ARZ ve TALEP DENGESİ:

 

               Bazı malların alınıp satılması, kurulacak bir kamu teşebbüsü aracılığı ile yapılması zarureti doğabilir. Bu daha çok serbest rekabetin kurulamadığı alanlarda zaruret halini alır. Bazı yardım maddeleri için de böyle bir teşebbüs kurulabilir.

               Serbest rekabeti önleyen hususlar ise;

               a) Üretimin az olması,

               b) Tüketimin az olması,

               c) Arzın az olması,

               d) Mübadele imkanlarının sınırlı olması,

               e) Malın mevsimlik olması,

               f) Depolamanın külfetli olması vs.

               Telefon, su, elektrik tesisleri, ekmek, ayakkabı gibi zaruri ihtiyaçlar bu tür mallardır.

               Bunların aksamadan temini için kamu teşekkülleri kurulur ve bu kamu teşekküllerinde de arz ve talep dengesinin kurulmasında zaruret vardır.

               Arz talep dengesi serbest rekabette arz ve talep eğrilerinin kesiştiği yerde kurulur ve bu noktada üretim en fazladır. Tekel rejimlerinde ise azami kar olduğu yerde arz talep dengesi kurulur ve burada üretim düşüktür. Tarifeli yüzde kar tanındığı yerde ise satış fiyatının en fazla olduğu yerde arz talep kanunu kurulur. Yine bu da nakıs üretime götürür.

               Kamu teşebbüslerinde ise birim başına bir hak tanınır. Örneğin kilovat saatı başına beş lira kuruma verilir ve kurum fiyatı tespitte serbest bırakılır. Kurum elektriği istediği fiyatta alabilir ancak satarken sadece beş lira ilave ederek satmağa mecburdur. Şüphesiz bu sistemin gerçekleşebilmesi için tek fiyatla alıp tek fiyatla satmak zarureti vardır.

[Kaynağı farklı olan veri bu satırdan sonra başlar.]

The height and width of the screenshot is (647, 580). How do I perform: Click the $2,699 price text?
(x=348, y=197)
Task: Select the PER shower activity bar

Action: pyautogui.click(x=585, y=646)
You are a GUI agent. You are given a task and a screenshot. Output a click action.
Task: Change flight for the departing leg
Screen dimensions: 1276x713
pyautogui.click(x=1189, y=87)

               Aracının karı en çok malın satıldığı yerdir. Zira aracı birim başına kar aldığı için ne kadar çok satarsa karlıdır. Oysa bilindiği gibi en çok mübadele imkanı arz ve talep kanunlarının kesiştiği noktadadır. Fiyatı daha yüksek tutarsa malın alıcısı bulunmaz, düşük tutarsa satıcı bulunmaz. Demek ki, maksimum üretim noktası aracı için de en uygun çalışma noktasıdır. Bu şekilde serbest piyasaya müdahale  edilmemiş olur. Dolayısıyle imtiyaza gerek kalmaksızın sistem çalışır.

 

GÖRÜŞLER : 

 

               LİBERALİST: Tekel rejimi yeni müteşebbislerle ortadan kalkar, müdahaleye gerek yoktur.

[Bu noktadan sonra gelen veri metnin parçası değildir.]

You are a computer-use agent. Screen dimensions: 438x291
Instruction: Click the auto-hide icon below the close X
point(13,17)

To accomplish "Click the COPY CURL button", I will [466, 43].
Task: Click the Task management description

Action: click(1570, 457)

               SOSYALİST: Tekel rejimlerinde fiyatlar dondurulmalı, böylece zararlar önlenmiş olur.

               KAPİTALİST: Tekel rejimi faydalıdır. En çok kar esası yine arz talep dengesini kurar.

               KOMÜNİST: Mülkiyetin ortadan kaldırılması ile tekel afeti de ortadan kalkar.

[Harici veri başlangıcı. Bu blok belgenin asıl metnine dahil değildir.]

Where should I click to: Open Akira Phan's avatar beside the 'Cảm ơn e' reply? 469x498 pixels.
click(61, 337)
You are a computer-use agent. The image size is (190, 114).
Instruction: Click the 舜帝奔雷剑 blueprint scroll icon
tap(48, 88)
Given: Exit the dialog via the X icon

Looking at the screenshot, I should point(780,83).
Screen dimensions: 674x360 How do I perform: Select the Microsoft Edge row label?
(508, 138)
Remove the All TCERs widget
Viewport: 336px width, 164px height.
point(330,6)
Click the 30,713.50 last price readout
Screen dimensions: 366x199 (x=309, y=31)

               TEŞEBBÜSÇÜ: Tekel rejimleri zararlı oluyorsa devlet yeni müteşebbisleri desteklemekle (kredi ve tahsis gibi) bu zararı önler.

               DEVLETÇİ: Tekel rejimleri karın yüzdesini dondurmakla zararsız hale getirilir.

               Doktrinler, tekel rejimini ya iyi görmekte veya fiyat sınırlaması veya kar yüzdesini sınırlamakla çözmeye çalışmaktadırlar.

               ADİL DÜZEN: Faiz yasaklanmalı sermaye vergisi uygulanmalıdır. Ticari kredi verilmemeli ve herkes kendi sermayesi ile ticaret yapmalıdır. Böylece tekel rejimi önlenmiş olur.

               Tekelin önlenemediği yerlerde ise şirket veya hizmet vakıfları kurulmalı ve bunlarla fiat istikrarı temin edilmelidir.

               Hizmet vakıflarında vakfa alıp sattığı mal başına veya hizmet başına belli bir hak tanınmalıdır. Vakıf, dolayısıyle orada çalışanlar alınıp satılan mal başına gelir temin edecekleri için mümkün olduğu kadar çok mal alıp satar ve böylece topluluğa da hizmet etmiş olurlar. Alış fiatları vakıflar kredileri tespit ederler. Bu fiyatın tespitini depolarında yığılan malın miktarı ile ayarlayabilirler.

               Şirket vakıflarında ise ortaklar karı değil de üretimi aralarında paylaşırlar. Herkes kendine düşen malı dilediği şekilde değerlendirir. Böylece üretim topluca yapılmış, ancak piyasaya perakende arz edilmiş olacağından tekel rejimi önlenmiş olur.

               Devletin vergi alırken kardan veya nakit olarak değil de üretimden ve mal olarak alması da bu düşünceye dayanmaktadır. Esasen halk şirketlerine bu sistemi uygulamayı bu yoldan öğrenmiş bulunuyoruz. Eskiden beri devam edegelen köy ortaklıkları, değirmen ve zeytinyağı sıkma hakları gibi örf bu esasın kalıntısıdır.